→ What the exercise asks:
The answer should be one number: how many lines in the records below contain the word "list".

+++ Information given

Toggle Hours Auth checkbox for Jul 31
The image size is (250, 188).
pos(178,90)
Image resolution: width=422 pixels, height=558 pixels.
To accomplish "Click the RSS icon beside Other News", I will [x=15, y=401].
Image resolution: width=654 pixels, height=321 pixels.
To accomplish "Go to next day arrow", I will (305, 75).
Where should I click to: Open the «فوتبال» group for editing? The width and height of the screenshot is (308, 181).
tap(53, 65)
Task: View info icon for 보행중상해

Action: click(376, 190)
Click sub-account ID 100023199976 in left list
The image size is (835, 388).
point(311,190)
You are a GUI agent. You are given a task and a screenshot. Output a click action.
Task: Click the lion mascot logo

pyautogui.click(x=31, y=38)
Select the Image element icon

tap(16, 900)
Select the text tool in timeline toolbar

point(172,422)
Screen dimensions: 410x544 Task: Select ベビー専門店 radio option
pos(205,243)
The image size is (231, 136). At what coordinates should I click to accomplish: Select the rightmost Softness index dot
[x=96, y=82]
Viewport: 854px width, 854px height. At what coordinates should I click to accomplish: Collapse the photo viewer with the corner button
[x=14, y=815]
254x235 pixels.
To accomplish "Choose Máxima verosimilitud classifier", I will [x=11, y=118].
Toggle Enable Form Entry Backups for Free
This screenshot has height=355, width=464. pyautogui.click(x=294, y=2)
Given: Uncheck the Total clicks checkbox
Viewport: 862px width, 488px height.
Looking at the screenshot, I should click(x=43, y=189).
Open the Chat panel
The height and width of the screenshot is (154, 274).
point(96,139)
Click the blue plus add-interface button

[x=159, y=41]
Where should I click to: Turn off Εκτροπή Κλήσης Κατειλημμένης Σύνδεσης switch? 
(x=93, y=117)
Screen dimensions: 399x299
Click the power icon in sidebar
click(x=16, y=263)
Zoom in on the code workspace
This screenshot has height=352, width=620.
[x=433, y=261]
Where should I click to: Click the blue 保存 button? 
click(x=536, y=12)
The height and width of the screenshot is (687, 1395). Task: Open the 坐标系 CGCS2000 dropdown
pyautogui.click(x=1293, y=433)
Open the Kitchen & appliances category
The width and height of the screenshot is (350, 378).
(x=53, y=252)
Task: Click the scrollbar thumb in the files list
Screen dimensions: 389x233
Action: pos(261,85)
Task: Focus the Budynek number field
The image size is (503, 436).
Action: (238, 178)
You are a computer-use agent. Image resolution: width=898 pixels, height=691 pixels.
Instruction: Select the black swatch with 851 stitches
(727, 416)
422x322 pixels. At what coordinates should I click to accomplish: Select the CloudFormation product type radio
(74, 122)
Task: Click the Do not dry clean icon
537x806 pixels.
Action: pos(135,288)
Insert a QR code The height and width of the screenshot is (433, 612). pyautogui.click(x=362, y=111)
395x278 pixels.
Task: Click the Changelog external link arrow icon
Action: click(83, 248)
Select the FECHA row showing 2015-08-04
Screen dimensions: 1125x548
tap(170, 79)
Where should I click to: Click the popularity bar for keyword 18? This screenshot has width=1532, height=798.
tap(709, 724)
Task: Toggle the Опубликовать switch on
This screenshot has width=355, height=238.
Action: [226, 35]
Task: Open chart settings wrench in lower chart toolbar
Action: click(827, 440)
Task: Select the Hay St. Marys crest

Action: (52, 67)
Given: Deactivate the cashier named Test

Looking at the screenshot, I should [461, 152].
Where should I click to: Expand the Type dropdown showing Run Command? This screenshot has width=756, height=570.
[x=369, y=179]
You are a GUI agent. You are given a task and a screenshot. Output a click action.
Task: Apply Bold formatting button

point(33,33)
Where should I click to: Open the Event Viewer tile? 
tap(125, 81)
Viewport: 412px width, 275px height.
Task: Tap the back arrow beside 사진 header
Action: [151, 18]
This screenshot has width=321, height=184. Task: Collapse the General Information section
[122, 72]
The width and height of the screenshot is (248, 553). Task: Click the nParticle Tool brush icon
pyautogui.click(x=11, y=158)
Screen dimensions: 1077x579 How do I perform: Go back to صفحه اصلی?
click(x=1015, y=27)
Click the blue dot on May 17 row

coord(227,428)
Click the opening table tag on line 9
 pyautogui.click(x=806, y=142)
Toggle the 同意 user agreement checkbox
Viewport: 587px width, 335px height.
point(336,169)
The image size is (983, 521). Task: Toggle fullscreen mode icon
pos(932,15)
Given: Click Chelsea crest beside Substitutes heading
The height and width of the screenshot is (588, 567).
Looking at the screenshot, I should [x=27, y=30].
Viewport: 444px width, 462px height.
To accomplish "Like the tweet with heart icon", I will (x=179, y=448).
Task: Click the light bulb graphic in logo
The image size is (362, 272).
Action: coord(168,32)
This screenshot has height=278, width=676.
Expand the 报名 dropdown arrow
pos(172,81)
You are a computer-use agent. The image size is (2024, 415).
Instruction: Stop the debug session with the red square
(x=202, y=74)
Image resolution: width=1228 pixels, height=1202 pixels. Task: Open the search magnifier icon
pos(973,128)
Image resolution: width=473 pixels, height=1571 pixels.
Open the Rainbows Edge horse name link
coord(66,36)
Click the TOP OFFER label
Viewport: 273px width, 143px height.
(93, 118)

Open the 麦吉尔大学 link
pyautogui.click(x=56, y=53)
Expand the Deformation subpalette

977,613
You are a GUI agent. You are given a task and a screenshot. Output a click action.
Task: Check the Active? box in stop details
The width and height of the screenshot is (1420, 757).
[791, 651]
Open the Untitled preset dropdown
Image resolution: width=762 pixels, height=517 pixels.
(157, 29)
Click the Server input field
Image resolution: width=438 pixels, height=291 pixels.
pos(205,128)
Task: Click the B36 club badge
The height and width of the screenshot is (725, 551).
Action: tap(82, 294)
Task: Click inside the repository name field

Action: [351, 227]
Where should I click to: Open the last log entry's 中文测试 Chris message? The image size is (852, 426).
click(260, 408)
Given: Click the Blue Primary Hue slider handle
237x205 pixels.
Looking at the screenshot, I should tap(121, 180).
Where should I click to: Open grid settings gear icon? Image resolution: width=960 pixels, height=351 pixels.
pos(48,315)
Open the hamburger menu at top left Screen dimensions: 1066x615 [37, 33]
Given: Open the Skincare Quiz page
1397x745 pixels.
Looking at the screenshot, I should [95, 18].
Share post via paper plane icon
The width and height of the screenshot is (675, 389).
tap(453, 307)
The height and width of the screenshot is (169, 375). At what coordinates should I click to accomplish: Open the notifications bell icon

++++++

→ Answer to this exercise:
2